AIM —
Return everything from the line containing "coordinates (317, 300)." down to the end of the lines, unchanged.

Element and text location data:
_ _ _ _ _

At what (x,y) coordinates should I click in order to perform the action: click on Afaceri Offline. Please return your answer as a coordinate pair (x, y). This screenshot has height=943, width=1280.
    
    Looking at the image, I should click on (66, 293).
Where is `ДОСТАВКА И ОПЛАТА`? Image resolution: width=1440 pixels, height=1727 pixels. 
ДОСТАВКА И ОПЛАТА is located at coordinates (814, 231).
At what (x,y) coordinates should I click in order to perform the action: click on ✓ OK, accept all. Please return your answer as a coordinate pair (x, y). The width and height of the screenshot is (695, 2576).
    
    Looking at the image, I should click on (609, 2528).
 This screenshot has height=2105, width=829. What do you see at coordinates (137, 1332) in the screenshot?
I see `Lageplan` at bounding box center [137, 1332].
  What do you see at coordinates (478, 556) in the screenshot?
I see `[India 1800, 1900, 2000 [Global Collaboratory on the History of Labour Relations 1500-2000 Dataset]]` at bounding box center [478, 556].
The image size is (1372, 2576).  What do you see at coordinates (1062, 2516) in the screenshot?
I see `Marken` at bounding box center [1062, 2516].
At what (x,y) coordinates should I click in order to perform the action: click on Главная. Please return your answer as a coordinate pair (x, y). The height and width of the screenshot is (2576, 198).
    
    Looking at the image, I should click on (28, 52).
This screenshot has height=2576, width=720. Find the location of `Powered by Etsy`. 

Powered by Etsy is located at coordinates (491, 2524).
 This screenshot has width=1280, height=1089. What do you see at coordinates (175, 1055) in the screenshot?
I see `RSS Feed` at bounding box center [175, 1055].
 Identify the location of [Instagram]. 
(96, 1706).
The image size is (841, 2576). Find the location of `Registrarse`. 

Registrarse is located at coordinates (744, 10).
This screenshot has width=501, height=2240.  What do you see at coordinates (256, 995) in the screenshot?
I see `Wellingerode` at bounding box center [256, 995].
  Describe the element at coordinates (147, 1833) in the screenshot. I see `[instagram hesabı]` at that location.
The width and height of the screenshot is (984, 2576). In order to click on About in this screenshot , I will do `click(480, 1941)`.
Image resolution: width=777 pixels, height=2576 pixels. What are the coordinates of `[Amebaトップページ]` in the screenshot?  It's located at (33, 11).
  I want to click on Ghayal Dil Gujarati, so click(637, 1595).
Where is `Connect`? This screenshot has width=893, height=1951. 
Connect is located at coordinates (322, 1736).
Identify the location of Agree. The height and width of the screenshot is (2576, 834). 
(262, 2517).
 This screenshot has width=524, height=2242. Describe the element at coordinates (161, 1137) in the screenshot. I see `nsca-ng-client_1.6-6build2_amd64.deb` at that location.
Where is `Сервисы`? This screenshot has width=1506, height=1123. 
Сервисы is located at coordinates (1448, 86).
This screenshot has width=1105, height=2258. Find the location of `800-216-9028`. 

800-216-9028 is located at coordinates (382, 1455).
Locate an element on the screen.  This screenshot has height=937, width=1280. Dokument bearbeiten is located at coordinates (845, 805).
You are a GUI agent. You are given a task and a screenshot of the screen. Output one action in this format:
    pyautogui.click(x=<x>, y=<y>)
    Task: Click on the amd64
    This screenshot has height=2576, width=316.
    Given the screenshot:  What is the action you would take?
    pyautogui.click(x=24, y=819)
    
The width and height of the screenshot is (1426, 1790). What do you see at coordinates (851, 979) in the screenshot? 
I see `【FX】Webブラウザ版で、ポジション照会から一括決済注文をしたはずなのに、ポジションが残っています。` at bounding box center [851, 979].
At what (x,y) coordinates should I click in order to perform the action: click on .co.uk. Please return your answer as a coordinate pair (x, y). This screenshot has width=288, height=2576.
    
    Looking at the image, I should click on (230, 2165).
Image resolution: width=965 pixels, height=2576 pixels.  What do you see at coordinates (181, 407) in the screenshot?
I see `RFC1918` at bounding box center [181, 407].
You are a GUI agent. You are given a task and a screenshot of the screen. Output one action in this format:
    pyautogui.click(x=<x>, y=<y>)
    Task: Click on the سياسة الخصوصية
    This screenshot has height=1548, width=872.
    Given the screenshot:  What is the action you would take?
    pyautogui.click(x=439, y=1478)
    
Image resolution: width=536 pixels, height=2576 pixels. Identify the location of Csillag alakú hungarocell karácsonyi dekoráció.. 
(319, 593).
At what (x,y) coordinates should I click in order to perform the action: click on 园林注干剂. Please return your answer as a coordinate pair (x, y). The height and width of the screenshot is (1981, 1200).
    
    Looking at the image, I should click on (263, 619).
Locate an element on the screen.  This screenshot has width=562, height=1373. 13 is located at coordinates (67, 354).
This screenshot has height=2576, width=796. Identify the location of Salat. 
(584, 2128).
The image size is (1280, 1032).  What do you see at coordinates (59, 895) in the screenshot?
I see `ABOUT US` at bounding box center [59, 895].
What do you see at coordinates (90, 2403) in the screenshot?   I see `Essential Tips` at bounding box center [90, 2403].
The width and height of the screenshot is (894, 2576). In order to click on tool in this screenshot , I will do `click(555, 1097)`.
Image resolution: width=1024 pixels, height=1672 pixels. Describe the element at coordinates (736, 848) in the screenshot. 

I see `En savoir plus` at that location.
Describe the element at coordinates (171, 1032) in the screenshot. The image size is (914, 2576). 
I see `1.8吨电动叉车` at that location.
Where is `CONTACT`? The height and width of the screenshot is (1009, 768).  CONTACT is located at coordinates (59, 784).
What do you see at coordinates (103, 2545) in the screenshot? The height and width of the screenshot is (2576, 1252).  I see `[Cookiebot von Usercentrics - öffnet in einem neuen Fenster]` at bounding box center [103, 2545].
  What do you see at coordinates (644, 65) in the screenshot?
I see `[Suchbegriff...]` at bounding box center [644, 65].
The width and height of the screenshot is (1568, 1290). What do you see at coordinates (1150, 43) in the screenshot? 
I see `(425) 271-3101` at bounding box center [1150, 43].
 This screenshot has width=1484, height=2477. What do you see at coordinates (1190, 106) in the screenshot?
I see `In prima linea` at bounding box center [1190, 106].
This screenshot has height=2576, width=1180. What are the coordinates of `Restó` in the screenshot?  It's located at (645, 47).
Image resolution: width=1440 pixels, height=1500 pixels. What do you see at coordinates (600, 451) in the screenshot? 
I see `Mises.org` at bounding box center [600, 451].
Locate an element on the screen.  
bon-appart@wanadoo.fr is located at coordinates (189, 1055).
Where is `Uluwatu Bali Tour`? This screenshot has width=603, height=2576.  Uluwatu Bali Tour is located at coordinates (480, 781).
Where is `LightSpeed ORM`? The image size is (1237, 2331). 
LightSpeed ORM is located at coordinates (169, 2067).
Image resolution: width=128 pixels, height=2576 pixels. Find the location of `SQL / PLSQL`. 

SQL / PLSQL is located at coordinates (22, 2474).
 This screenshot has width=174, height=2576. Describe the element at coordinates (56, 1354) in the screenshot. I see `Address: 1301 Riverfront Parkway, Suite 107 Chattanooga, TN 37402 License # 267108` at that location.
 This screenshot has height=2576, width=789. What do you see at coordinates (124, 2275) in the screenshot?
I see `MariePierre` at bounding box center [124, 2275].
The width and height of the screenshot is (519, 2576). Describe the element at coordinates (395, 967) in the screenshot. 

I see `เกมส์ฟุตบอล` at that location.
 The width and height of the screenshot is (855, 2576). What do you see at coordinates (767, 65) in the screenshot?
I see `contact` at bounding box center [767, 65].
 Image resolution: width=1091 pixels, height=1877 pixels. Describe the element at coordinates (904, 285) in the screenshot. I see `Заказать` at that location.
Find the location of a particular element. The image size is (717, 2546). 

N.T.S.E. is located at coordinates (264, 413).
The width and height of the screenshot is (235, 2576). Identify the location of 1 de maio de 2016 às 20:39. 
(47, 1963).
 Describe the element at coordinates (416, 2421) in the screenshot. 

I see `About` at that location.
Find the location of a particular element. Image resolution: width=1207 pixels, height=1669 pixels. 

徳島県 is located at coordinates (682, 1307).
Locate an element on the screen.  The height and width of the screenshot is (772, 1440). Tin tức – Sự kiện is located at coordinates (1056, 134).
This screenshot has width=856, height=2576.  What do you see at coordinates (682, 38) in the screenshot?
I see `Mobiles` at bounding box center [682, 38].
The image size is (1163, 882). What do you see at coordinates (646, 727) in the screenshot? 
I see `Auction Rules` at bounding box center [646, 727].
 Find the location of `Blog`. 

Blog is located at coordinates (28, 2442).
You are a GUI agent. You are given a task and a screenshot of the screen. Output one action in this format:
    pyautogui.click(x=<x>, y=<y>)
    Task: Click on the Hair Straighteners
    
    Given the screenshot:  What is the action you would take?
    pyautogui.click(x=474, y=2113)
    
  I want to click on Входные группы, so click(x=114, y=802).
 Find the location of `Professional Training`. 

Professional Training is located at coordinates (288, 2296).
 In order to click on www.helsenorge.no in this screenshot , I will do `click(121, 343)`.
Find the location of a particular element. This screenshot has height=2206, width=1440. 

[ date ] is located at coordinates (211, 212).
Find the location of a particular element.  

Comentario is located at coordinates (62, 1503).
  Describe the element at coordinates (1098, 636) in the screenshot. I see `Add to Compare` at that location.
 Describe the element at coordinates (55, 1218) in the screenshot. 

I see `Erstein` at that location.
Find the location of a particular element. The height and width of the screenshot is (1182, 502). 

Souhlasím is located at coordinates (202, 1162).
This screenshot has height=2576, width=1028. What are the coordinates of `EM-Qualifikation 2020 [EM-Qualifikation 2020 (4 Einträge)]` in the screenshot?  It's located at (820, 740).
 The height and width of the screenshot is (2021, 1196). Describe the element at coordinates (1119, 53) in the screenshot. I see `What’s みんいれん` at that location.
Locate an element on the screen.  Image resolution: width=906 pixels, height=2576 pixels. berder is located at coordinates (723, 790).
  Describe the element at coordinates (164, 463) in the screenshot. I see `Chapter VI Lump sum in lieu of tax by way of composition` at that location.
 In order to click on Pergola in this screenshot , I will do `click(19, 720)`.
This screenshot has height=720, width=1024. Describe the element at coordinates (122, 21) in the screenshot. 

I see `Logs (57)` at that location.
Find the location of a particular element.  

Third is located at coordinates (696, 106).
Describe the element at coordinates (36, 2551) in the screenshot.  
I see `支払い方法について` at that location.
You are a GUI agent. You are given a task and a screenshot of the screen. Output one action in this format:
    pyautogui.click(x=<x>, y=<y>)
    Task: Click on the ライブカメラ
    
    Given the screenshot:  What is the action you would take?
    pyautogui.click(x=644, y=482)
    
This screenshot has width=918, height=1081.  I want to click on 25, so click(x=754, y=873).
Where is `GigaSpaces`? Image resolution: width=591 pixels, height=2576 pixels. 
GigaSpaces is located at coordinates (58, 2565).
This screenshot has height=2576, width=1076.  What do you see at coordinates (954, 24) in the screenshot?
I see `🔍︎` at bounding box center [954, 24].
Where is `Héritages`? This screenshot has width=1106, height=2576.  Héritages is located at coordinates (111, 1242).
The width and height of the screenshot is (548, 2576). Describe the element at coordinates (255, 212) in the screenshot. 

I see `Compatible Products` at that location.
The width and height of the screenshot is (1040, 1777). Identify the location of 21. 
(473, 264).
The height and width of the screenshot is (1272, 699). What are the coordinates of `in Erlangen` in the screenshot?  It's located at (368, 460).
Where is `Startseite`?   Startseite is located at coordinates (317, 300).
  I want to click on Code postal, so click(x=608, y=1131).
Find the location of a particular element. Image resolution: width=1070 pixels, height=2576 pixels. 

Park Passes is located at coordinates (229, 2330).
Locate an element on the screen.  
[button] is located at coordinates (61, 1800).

_ _ _ _ _

EXPECTED ANSWER —
Where is `Startseite`?   Startseite is located at coordinates (317, 300).
  I want to click on Code postal, so click(x=608, y=1131).
Find the location of a particular element. Image resolution: width=1070 pixels, height=2576 pixels. 

Park Passes is located at coordinates (229, 2330).
Locate an element on the screen.  
[button] is located at coordinates (61, 1800).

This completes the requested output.